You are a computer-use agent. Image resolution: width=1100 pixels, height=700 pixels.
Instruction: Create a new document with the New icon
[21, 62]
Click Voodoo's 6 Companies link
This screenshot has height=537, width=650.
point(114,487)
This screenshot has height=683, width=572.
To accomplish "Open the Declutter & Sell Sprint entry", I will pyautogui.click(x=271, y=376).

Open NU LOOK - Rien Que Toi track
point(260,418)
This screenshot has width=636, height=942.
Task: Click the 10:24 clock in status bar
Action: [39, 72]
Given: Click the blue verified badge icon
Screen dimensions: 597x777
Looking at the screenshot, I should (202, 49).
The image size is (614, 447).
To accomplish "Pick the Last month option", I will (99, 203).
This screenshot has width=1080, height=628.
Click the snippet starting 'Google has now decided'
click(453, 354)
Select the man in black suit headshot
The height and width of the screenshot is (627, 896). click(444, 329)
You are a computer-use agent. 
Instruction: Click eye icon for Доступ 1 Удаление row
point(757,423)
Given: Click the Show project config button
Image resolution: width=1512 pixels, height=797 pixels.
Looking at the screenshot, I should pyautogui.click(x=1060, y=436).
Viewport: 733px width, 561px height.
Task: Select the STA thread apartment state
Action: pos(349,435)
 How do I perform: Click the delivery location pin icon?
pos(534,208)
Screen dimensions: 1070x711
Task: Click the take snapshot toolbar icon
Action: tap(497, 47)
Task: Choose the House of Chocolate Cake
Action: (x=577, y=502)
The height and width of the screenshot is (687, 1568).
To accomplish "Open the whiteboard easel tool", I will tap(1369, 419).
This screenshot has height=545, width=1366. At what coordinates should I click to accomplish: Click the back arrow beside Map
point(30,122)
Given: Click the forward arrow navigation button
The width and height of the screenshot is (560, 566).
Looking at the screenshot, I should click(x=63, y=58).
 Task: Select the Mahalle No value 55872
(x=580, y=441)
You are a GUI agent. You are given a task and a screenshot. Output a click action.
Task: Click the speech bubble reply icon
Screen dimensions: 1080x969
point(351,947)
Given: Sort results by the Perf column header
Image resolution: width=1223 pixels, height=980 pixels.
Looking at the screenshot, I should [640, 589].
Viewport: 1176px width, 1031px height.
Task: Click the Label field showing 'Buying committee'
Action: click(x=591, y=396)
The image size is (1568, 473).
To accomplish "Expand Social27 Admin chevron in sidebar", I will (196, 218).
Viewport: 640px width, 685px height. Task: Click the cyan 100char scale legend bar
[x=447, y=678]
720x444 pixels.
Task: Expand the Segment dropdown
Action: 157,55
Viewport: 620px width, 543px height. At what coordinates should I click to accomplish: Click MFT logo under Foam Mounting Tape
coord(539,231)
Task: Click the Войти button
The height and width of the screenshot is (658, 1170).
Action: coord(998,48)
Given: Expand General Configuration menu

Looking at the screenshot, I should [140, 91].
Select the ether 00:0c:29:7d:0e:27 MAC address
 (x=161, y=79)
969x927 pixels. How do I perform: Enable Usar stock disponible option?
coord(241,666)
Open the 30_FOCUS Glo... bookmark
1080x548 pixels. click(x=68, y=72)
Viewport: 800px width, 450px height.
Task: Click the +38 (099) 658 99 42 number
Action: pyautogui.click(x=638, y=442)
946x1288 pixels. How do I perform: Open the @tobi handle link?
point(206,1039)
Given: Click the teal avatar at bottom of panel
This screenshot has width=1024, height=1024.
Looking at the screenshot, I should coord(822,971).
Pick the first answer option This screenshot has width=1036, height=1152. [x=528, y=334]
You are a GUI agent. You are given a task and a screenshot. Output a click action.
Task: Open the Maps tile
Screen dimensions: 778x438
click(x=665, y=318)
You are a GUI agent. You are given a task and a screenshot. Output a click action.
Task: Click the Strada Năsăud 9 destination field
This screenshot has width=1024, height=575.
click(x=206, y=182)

-.-.-

Task details:
The lines to return are those with the string "button" in them; copy each from the entries above.

Exercise response:
Given: Click the Show project config button
Given: Click the forward arrow navigation button
Task: Click the Войти button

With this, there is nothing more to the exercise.